start QUOTED TEXT
1. Create folders **.github/workflows** and **databricks-notebooks** in your Git repo.

1. Upload **pr_commit_run_databricks_etl_job.yml** file in **lakeFS-samples/01_standalone_examples/databricks-ci-cd/.github/workflows** folder to **.github/workflows** folder in your Git repo.

1. Upload all files in **lakeFS-samples/01_standalone_examples/databricks-ci-cd/databricks-notebooks** folder to **databricks-notebooks** folder in your Git repo.

1. Add following secrets in your Git repo by following [Creating secrets for a repository docs](https://docs.github.com/en/actions/security-guides/using-secrets-in-github-actions#creating-secrets-for-a-repository). This is the Databricks token created in 1st step above. If you copy & paste the secret name then verify that there are no spaces before and after the secret name.
end QUOTED TEXT
start SUPPLIED DATA
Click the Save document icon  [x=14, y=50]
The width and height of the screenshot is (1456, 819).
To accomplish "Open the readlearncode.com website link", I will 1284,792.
end SUPPLIED DATA
■ SHORT TASK 1: Print the portion of the Git repo setup steps that opens with the words containing "1. Create folders" and closes with "the secret name.".
■ SHORT TASK 2: According to the Git repo setup steps, what should you check if you copy and paste the secret name?
The data on this page was drawn from a different source than the setup steps.

■ EXERCISE ANSWER 1:
1. Create folders **.github/workflows** and **databricks-notebooks** in your Git repo.

1. Upload **pr_commit_run_databricks_etl_job.yml** file in **lakeFS-samples/01_standalone_examples/databricks-ci-cd/.github/workflows** folder to **.github/workflows** folder in your Git repo.

1. Upload all files in **lakeFS-samples/01_standalone_examples/databricks-ci-cd/databricks-notebooks** folder to **databricks-notebooks** folder in your Git repo.

1. Add following secrets in your Git repo by following [Creating secrets for a repository docs](https://docs.github.com/en/actions/security-guides/using-secrets-in-github-actions#creating-secrets-for-a-repository). This is the Databricks token created in 1st step above. If you copy & paste the secret name then verify that there are no spaces before and after the secret name.

■ EXERCISE ANSWER 2: Check that there are no spaces before or after the secret name.